Joyce, de la NSA, a déclaré que c'était une question de "quand, pas si". Il fait partie de ceux qui s'inquiètent que les adversaires des États-Unis volent et stockent des données chiffrées destinées à rester secrètes pendant des décennies ou plus, dans l'espoir de pouvoir les déchiffrer lorsque l'informatique quantique sera viable. La Chine, par exemple, investit des milliards de dollars dans le développement de l'informatique quantique, selon des chercheurs américains.

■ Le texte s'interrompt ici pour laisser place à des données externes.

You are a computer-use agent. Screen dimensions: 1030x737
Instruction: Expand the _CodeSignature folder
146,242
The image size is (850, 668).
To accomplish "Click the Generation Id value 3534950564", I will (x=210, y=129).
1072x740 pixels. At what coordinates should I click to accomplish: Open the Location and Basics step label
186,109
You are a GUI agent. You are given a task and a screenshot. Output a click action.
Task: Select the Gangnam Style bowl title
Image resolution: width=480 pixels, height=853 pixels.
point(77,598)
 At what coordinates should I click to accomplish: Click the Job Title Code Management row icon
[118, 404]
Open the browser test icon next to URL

Le NIST, qui a lancé le concours post-quantique en 2016, a pris soin de souligner l'indépendance de la supervision du concours public, qui ne compte plus que sept finalistes parmi les 69 soumissions initiales viables "provenant du monde entier". Alors que la NSA a contribué à la conception et à l'édition des normes du NIST dans le passé, cette fois-ci, l'institut a pris toutes les décisions concernant les nouveaux algorithmes en interne, en s'appuyant sur l'expertise de son équipe de cryptographie post-quantique, a déclaré un porte-parole du NIST à Bloomberg.
La NSA dispose déjà de ses propres algorithmes classifiés résistants aux quanta, qu'elle a développés pendant de nombreuses années, a précisé M. Joyce. Mais elle n'a pas participé au concours. Les mathématiciens de l'agence ont toutefois travaillé avec le NIST pour soutenir le processus, en essayant de craquer les algorithmes afin de tester leurs valeurs.

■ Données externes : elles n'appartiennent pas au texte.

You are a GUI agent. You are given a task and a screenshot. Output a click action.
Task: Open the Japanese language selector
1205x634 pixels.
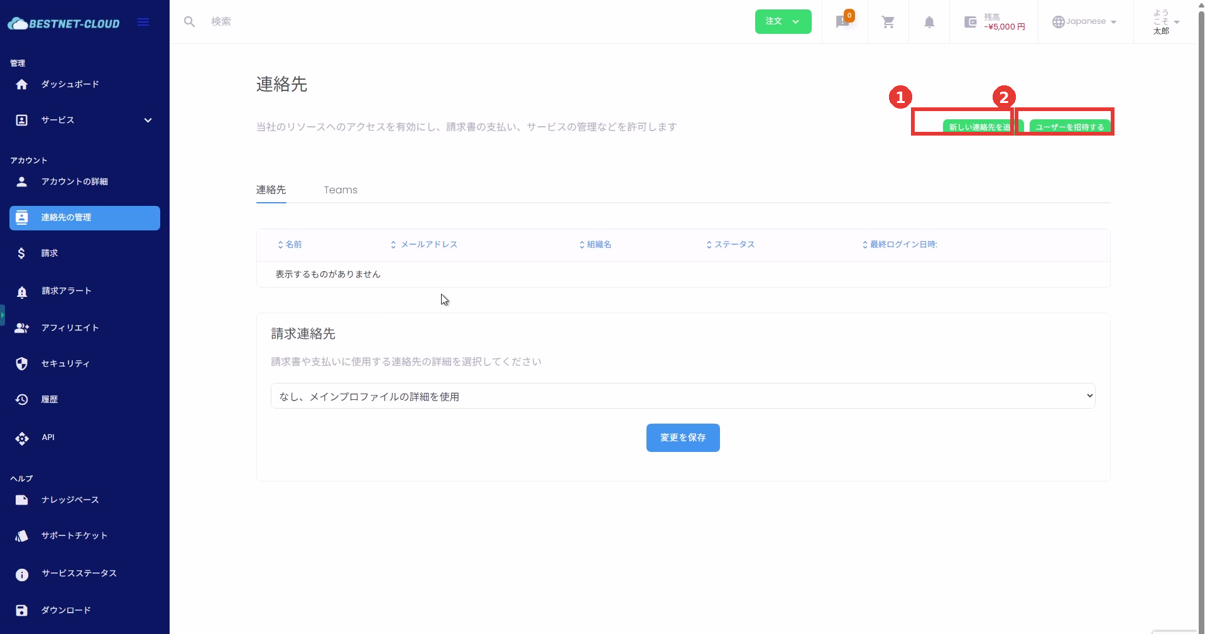(1085, 21)
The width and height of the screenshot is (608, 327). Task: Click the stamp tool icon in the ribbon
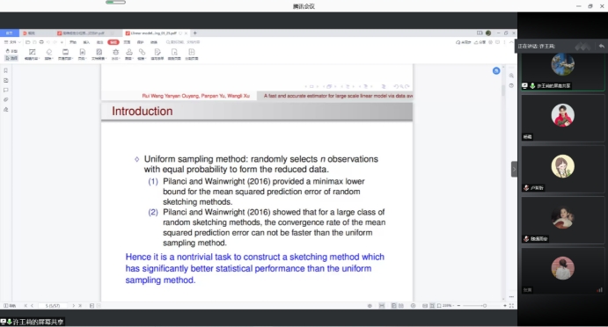(x=129, y=54)
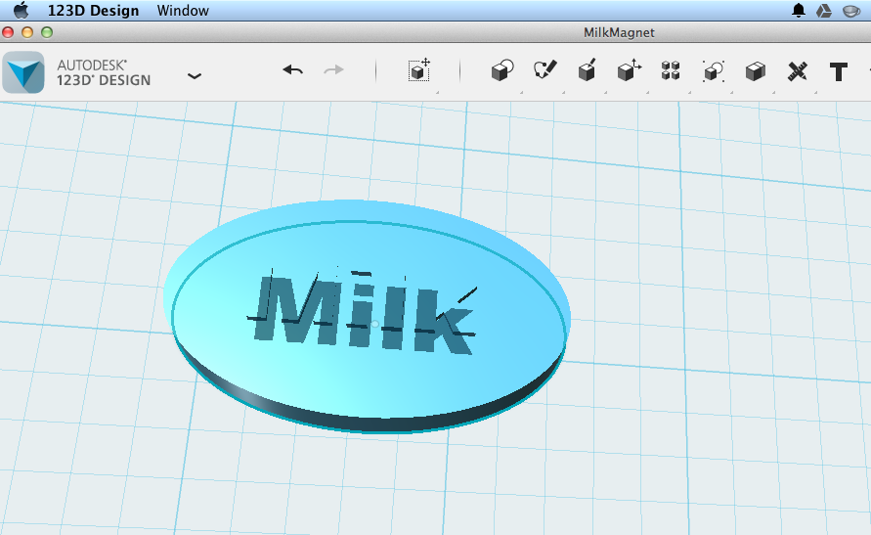This screenshot has height=535, width=871.
Task: Select the Grouping tool
Action: [713, 71]
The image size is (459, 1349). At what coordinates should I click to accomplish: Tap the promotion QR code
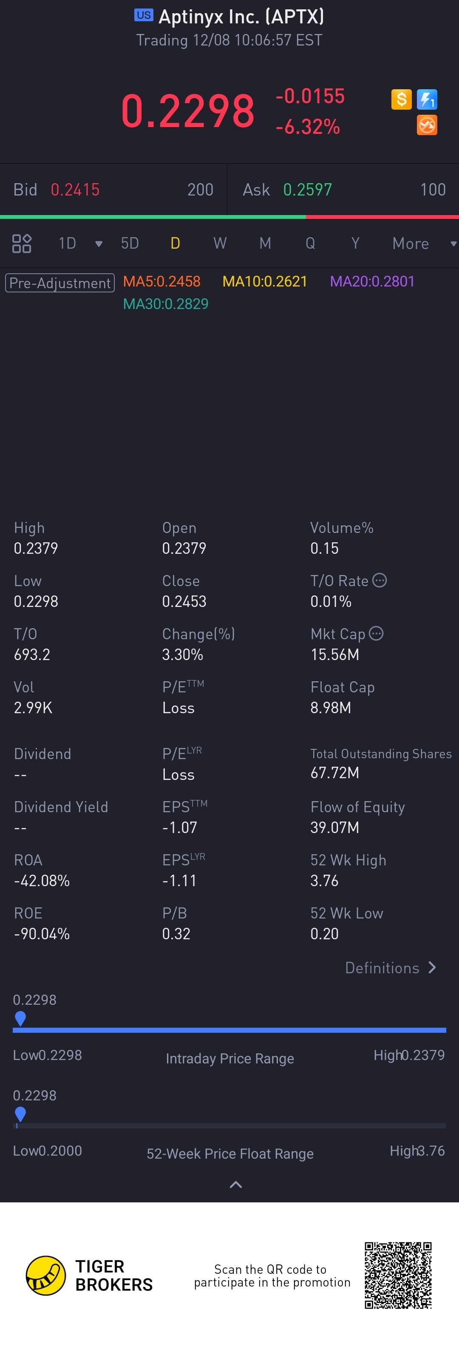tap(398, 1275)
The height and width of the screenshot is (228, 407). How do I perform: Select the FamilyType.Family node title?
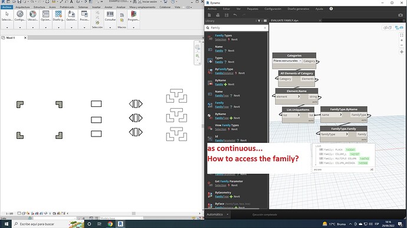pos(343,129)
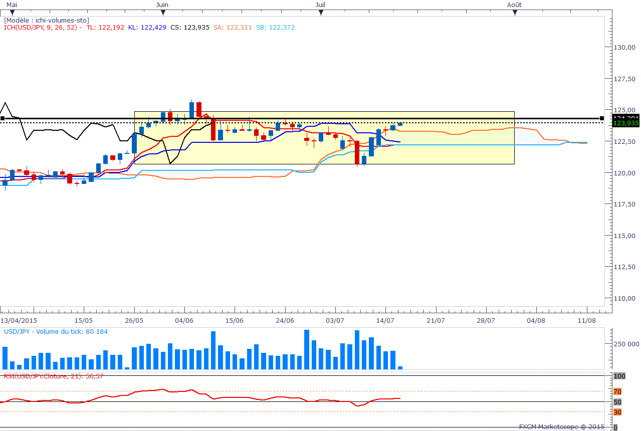Click the Mai month marker triangle
The width and height of the screenshot is (641, 431).
pos(12,13)
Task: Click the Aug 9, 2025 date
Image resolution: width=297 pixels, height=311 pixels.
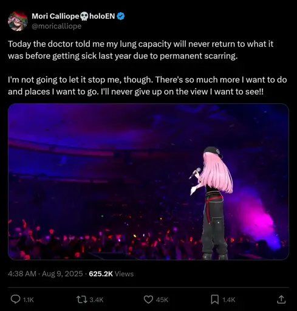Action: point(63,274)
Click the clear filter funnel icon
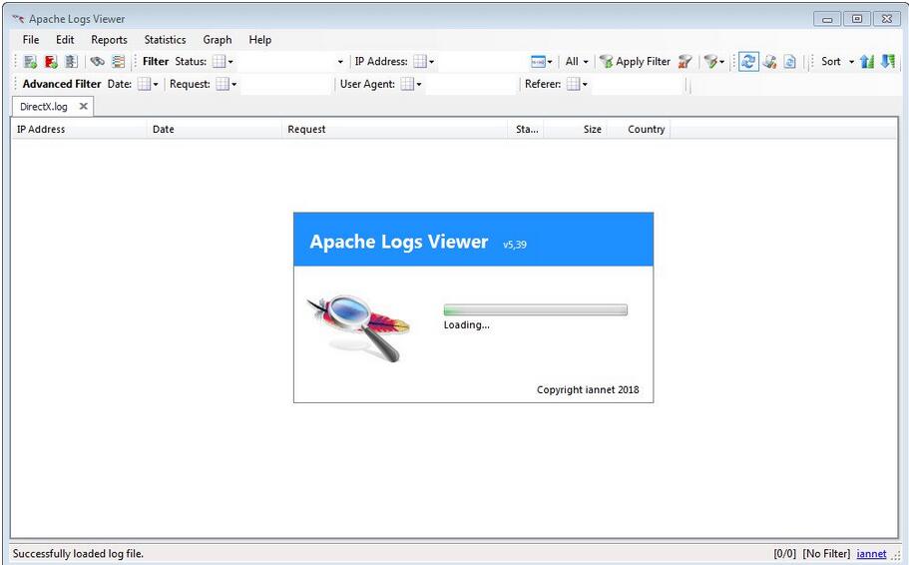The image size is (909, 565). (x=684, y=62)
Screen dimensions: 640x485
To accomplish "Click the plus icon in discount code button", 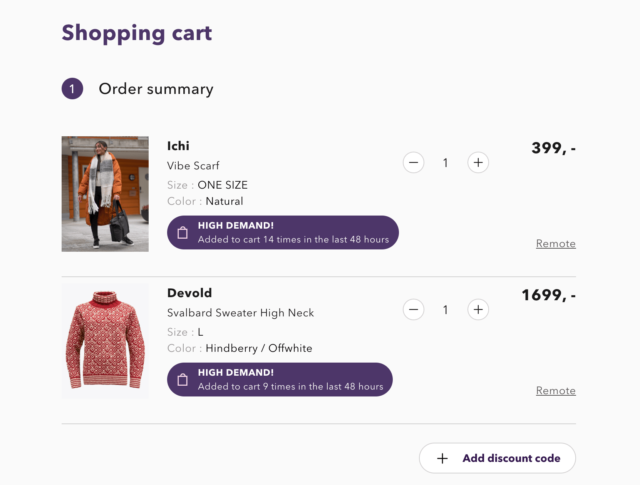I will (442, 458).
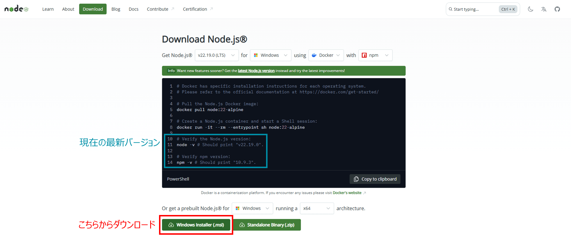Follow the latest Node.js version link
The width and height of the screenshot is (571, 237).
point(256,71)
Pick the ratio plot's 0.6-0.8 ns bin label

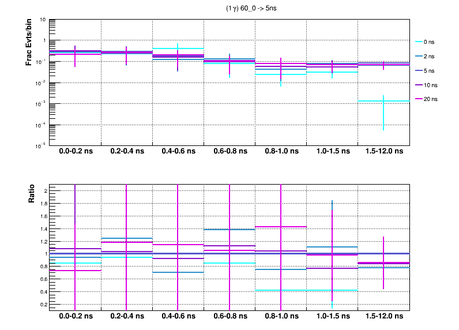(x=230, y=317)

"Ces algorithmes candidats sur lesquels le NIST organise les concours semblent tous solides, sûrs et correspondent à ce dont nous avons besoin pour la résistance quantique", a déclaré Joyce. "Nous avons travaillé contre chacun d'entre eux pour nous assurer qu'ils sont solides".
L'objectif de l'examen international ouvert et public des différents algorithmes du NIST est "d'instaurer la confiance", a-t-il ajouté.
Les documents divulgués par l'ancien employé de la NSA Edward Snowden en 2013 ont révélé certaines des techniques de la NSA pour pénétrer le chiffrement et ont donné du crédit aux allégations selon lesquelles l'algorithme qu'elle a créé comportait une porte dérobée. Par la suite, le NIST a révoqué son soutien à l'algorithme.
Le choix de l'algorithme n'est qu'une première étape. Le NIST supervisera ensuite un programme visant à transformer les algorithmes retenus en normes publiques. L'objectif est de les rendre disponibles en 2024 afin que le gouvernement et l'industrie puissent les adopter.
Le porte-parole du NIST a déclaré que la norme finale sera également soumise à un examen minutieux pour détecter toute faiblesse ou tout défaut.
"La raison pour laquelle il faut tant de temps pour normaliser les algorithmes est que notre confiance en eux dépend du nombre d'heures que prennent les experts pour essayer de les casser", a déclaré Charles Tahan, directeur du bureau national de coordination quantique à la Maison Blanche, dans une interview.